The modular arrangement of the skid shoes can provide for two, three, or more leading edges and two, three, or more trailing edges. Each of the modular skid shoes, once placed in active operation, will provide information about the overall wear of the pusher box. Each of the modular frame skid shoes 54, 56, 58, for example, will provide information as to which side is wearing more, whether it is in the front, the back, or the middle, or is the left side or right side.
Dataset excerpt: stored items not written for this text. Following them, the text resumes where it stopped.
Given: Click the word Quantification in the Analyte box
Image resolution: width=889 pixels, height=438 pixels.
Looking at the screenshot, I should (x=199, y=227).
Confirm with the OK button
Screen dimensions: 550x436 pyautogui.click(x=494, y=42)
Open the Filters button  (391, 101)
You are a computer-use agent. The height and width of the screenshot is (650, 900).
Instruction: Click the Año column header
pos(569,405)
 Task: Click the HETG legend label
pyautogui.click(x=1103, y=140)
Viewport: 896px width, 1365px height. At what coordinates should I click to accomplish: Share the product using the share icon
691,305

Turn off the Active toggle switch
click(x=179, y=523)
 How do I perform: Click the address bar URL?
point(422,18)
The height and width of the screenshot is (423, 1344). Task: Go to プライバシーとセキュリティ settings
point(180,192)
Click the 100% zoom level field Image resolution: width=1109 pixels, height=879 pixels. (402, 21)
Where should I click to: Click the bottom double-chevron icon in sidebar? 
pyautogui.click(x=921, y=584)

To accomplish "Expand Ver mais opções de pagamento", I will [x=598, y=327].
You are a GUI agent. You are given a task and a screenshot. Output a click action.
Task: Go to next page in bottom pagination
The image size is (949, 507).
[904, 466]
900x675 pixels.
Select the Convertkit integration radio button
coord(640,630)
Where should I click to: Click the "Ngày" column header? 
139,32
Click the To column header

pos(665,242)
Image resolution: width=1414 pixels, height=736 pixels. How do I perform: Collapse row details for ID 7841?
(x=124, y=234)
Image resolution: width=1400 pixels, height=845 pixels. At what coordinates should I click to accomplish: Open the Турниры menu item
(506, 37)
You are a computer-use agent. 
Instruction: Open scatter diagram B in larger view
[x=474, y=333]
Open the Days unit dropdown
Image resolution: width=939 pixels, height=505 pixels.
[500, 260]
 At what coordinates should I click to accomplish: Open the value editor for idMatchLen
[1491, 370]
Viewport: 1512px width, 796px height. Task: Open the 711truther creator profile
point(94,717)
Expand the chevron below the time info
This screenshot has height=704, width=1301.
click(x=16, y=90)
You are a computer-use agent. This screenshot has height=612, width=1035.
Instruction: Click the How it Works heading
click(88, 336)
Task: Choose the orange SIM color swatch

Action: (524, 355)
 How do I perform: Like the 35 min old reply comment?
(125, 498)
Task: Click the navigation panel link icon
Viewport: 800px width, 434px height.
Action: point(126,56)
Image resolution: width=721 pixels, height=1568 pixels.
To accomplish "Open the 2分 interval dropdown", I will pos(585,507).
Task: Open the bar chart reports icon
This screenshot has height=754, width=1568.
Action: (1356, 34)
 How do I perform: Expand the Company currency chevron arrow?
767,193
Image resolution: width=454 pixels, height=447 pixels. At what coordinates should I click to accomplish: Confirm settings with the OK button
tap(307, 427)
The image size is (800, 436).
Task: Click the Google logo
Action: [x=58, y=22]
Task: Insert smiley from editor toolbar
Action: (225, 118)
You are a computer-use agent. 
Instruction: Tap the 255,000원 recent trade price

It is to be appreciated that the multiple and independently pivotable skid shoes 54, 56, 58 enable a self-leveling of the vertical side plates and the pusher blade. The mounting arrangement of the skid shoes 54, 56, 58 can include elastomeric bushings 97 (i.e. grommet insert) surrounding the mounting bolts 94 such that the skid shoes 54, 56, 58 can pitch up and down and also roll side to side, thereby providing a leveling of the pusher plow as the plow is moved across the road surface therebelow. It is to be appreciated that the independent movement of the skid shoes 54, 56, 58, and the corresponding skid shoes mounted to the opposing vertical side plate, enable the entire pusher plow to pitch and roll, whereby the blade cutting edges can better follow the contour of the road surface therebelow. The dual mounting bolts 94 for each skid shoe 54, 56, 58 minimizes the yaw movement, thereby maintaining the skid shoes in alignment with the generally linear movement of the pusher plow forward and rearward. It is to be appreciated that in many applications of a pusher plow, the material being pushed can comprise liquids or finely granulated material such that constant contact of the cutting edges of the blade and side edges with the surface therebelow, improves the conveyance of said liquids and materials. It is to be appreciated that the terms `pitch`, `roll`, and `yaw`, as described above, are similar to the corresponding defined and commonly understood movements for a boat.

The exemplary embodiments have been described with reference to the preferred embodiments. Obviously, modifications and alterations will occur to others upon reading and understanding the preceding detailed description. It is intended that the exemplary embodiment be construed as including all such modifications and alterations insofar as they come within the scope of the appended claims or the equivalents thereof.